• [WHAT YOU NEED TO DO]
Reproduce the entries below, please. Keep every character the same.

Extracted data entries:
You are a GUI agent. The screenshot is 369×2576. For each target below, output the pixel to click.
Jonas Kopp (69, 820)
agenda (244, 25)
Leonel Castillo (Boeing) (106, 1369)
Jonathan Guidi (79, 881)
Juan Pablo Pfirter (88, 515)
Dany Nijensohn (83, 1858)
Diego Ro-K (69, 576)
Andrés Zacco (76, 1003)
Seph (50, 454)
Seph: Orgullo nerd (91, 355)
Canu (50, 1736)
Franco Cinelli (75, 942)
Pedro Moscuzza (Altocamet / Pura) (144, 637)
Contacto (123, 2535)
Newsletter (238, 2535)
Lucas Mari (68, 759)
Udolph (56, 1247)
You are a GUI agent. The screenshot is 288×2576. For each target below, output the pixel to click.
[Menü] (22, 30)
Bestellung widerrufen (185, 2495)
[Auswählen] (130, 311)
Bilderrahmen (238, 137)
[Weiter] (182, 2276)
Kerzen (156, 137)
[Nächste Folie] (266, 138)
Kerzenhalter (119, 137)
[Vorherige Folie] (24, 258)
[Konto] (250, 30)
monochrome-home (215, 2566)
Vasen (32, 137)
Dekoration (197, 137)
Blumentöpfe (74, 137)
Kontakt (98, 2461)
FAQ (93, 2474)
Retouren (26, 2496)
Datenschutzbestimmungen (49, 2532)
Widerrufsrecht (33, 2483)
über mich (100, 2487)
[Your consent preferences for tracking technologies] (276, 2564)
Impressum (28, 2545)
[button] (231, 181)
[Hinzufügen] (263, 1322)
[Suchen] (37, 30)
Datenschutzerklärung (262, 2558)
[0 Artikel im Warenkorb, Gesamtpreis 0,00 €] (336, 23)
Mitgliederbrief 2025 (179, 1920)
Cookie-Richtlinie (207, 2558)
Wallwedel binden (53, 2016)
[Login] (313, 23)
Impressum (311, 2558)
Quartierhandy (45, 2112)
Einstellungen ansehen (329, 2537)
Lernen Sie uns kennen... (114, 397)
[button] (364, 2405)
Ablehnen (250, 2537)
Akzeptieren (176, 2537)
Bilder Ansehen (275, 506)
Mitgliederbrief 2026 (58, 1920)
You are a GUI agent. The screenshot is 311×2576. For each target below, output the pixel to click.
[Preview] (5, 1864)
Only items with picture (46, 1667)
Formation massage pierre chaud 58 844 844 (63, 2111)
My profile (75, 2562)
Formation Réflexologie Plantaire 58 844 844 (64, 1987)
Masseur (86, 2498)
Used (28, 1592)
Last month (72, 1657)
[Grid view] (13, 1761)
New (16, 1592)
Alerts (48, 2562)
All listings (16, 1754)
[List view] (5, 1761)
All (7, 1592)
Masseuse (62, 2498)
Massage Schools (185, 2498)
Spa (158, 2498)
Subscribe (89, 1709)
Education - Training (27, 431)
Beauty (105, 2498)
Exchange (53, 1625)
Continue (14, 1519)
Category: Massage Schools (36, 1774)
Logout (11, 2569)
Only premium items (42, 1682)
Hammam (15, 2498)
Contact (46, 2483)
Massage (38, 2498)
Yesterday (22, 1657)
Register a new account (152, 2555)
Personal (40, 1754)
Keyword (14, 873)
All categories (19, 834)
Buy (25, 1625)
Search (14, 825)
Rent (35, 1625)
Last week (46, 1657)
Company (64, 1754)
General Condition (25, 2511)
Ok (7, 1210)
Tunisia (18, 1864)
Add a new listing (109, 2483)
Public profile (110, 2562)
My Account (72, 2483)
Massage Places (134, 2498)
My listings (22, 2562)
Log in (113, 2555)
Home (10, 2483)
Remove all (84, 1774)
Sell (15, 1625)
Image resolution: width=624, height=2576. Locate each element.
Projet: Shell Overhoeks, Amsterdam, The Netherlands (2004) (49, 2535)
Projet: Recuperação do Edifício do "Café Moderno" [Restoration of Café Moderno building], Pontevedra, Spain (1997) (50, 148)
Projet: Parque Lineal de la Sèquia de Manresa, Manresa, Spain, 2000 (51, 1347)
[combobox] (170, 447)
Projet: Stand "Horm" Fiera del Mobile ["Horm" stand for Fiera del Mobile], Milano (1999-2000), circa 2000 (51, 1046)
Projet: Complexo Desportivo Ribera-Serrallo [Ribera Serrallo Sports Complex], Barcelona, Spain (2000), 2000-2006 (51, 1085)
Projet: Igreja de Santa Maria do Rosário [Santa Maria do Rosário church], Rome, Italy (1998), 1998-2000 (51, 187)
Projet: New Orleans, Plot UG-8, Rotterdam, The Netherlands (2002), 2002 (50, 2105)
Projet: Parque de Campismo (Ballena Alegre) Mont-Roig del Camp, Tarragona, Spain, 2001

• [RESULT]
You are a GUI agent. The screenshot is 369×2576. For each target below, output the pixel to click.
Jonas Kopp (69, 820)
agenda (244, 25)
Leonel Castillo (Boeing) (106, 1369)
Jonathan Guidi (79, 881)
Juan Pablo Pfirter (88, 515)
Dany Nijensohn (83, 1858)
Diego Ro-K (69, 576)
Andrés Zacco (76, 1003)
Seph (50, 454)
Seph: Orgullo nerd (91, 355)
Canu (50, 1736)
Franco Cinelli (75, 942)
Pedro Moscuzza (Altocamet / Pura) (144, 637)
Contacto (123, 2535)
Newsletter (238, 2535)
Lucas Mari (68, 759)
Udolph (56, 1247)
You are a GUI agent. The screenshot is 288×2576. For each target below, output the pixel to click.
[Menü] (22, 30)
Bestellung widerrufen (185, 2495)
[Auswählen] (130, 311)
Bilderrahmen (238, 137)
[Weiter] (182, 2276)
Kerzen (156, 137)
[Nächste Folie] (266, 138)
Kerzenhalter (119, 137)
[Vorherige Folie] (24, 258)
[Konto] (250, 30)
monochrome-home (215, 2566)
Vasen (32, 137)
Dekoration (197, 137)
Blumentöpfe (74, 137)
Kontakt (98, 2461)
FAQ (93, 2474)
Retouren (26, 2496)
Datenschutzbestimmungen (49, 2532)
Widerrufsrecht (33, 2483)
über mich (100, 2487)
[Your consent preferences for tracking technologies] (276, 2564)
Impressum (28, 2545)
[button] (231, 181)
[Hinzufügen] (263, 1322)
[Suchen] (37, 30)
Datenschutzerklärung (262, 2558)
[0 Artikel im Warenkorb, Gesamtpreis 0,00 €] (336, 23)
Mitgliederbrief 2025 (179, 1920)
Cookie-Richtlinie (207, 2558)
Wallwedel binden (53, 2016)
[Login] (313, 23)
Impressum (311, 2558)
Quartierhandy (45, 2112)
Einstellungen ansehen (329, 2537)
Lernen Sie uns kennen... (114, 397)
[button] (364, 2405)
Ablehnen (250, 2537)
Akzeptieren (176, 2537)
Bilder Ansehen (275, 506)
Mitgliederbrief 2026 (58, 1920)
You are a GUI agent. The screenshot is 311×2576. For each target below, output the pixel to click.
[Preview] (5, 1864)
Only items with picture (46, 1667)
Formation massage pierre chaud 58 844 844 (63, 2111)
My profile (75, 2562)
Formation Réflexologie Plantaire 58 844 844 (64, 1987)
Masseur (86, 2498)
Used (28, 1592)
Last month (72, 1657)
[Grid view] (13, 1761)
New (16, 1592)
Alerts (48, 2562)
All listings (16, 1754)
[List view] (5, 1761)
All (7, 1592)
Masseuse (62, 2498)
Massage Schools (185, 2498)
Spa (158, 2498)
Subscribe (89, 1709)
Education - Training (27, 431)
Beauty (105, 2498)
Exchange (53, 1625)
Continue (14, 1519)
Category: Massage Schools (36, 1774)
Logout (11, 2569)
Only premium items (42, 1682)
Hammam (15, 2498)
Contact (46, 2483)
Massage (38, 2498)
Yesterday (22, 1657)
Register a new account (152, 2555)
Personal (40, 1754)
Keyword (14, 873)
All categories (19, 834)
Buy (25, 1625)
Search (14, 825)
Rent (35, 1625)
Last week (46, 1657)
Company (64, 1754)
General Condition (25, 2511)
Ok (7, 1210)
Tunisia (18, 1864)
Add a new listing (109, 2483)
Public profile (110, 2562)
My Account (72, 2483)
Massage Places (134, 2498)
My listings (22, 2562)
Log in (113, 2555)
Home (10, 2483)
Remove all (84, 1774)
Sell (15, 1625)
Image resolution: width=624, height=2576. Locate each element.
Projet: Shell Overhoeks, Amsterdam, The Netherlands (2004) (49, 2535)
Projet: Recuperação do Edifício do "Café Moderno" [Restoration of Café Moderno building], Pontevedra, Spain (1997) (50, 148)
Projet: Parque Lineal de la Sèquia de Manresa, Manresa, Spain, 2000 (51, 1347)
[combobox] (170, 447)
Projet: Stand "Horm" Fiera del Mobile ["Horm" stand for Fiera del Mobile], Milano (1999-2000), circa 2000 (51, 1046)
Projet: Complexo Desportivo Ribera-Serrallo [Ribera Serrallo Sports Complex], Barcelona, Spain (2000), 2000-2006 (51, 1085)
Projet: Igreja de Santa Maria do Rosário [Santa Maria do Rosário church], Rome, Italy (1998), 1998-2000 (51, 187)
Projet: New Orleans, Plot UG-8, Rotterdam, The Netherlands (2002), 2002 (50, 2105)
Projet: Parque de Campismo (Ballena Alegre) Mont-Roig del Camp, Tarragona, Spain, 2001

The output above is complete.